## Data records
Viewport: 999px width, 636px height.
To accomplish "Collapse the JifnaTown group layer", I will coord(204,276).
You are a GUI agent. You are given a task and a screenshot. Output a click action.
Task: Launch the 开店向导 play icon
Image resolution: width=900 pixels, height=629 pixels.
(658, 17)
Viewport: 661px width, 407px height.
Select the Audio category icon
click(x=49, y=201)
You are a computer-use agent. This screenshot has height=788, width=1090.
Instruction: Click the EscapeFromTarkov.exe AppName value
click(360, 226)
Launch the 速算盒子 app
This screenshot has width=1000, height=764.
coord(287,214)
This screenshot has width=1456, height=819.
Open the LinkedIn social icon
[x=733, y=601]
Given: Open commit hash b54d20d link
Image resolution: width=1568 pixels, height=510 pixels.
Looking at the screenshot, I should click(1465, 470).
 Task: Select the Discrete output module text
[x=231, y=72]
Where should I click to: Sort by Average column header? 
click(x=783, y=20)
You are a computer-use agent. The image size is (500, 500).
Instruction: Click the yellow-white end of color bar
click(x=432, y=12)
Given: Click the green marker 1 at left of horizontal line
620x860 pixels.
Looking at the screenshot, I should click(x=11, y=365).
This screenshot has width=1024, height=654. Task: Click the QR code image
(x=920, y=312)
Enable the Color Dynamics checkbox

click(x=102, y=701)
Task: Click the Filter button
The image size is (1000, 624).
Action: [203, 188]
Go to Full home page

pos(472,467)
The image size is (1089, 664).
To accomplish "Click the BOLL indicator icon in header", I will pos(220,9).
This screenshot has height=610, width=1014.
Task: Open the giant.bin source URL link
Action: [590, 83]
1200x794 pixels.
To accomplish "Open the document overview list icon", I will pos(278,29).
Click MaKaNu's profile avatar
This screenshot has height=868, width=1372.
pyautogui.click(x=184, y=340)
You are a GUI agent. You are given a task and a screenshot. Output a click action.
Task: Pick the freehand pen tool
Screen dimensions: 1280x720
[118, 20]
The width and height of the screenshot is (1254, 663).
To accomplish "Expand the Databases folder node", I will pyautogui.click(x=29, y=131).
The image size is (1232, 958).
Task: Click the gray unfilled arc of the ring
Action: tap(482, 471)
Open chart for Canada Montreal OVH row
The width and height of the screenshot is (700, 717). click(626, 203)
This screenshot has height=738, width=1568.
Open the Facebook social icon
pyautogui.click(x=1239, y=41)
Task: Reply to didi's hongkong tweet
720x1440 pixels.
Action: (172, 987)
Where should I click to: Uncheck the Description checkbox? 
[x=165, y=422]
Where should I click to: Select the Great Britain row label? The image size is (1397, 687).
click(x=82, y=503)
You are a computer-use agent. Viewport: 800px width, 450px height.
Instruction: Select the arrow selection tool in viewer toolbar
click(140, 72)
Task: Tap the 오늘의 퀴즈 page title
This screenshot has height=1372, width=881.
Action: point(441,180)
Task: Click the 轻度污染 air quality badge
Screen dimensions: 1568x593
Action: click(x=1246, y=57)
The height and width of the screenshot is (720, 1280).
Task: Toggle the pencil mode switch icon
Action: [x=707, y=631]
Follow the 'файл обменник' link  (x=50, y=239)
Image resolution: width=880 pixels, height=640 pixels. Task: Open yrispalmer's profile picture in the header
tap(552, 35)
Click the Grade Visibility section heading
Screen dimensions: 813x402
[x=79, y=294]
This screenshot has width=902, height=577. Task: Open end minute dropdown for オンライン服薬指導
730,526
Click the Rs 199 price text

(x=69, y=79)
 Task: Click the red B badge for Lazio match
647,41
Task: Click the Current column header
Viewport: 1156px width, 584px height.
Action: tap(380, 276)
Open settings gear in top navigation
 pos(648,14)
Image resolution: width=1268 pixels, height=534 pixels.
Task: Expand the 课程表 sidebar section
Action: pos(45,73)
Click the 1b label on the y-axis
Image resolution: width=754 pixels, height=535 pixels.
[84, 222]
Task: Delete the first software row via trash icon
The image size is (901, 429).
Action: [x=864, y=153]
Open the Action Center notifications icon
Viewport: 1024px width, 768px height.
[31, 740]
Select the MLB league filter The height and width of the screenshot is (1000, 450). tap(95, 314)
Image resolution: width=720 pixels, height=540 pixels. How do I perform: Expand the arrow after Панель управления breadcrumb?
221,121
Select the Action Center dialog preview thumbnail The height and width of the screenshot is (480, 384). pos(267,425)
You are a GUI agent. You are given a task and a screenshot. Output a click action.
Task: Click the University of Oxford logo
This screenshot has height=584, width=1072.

## Task requirements
Counting the line that contains "Select the MLB" as the first, copy exactly every line through the end of the records, and nothing else.

## Solved exercise
Select the MLB league filter The height and width of the screenshot is (1000, 450). tap(95, 314)
Image resolution: width=720 pixels, height=540 pixels. How do I perform: Expand the arrow after Панель управления breadcrumb?
221,121
Select the Action Center dialog preview thumbnail The height and width of the screenshot is (480, 384). pos(267,425)
You are a GUI agent. You are given a task and a screenshot. Output a click action.
Task: Click the University of Oxford logo
This screenshot has height=584, width=1072.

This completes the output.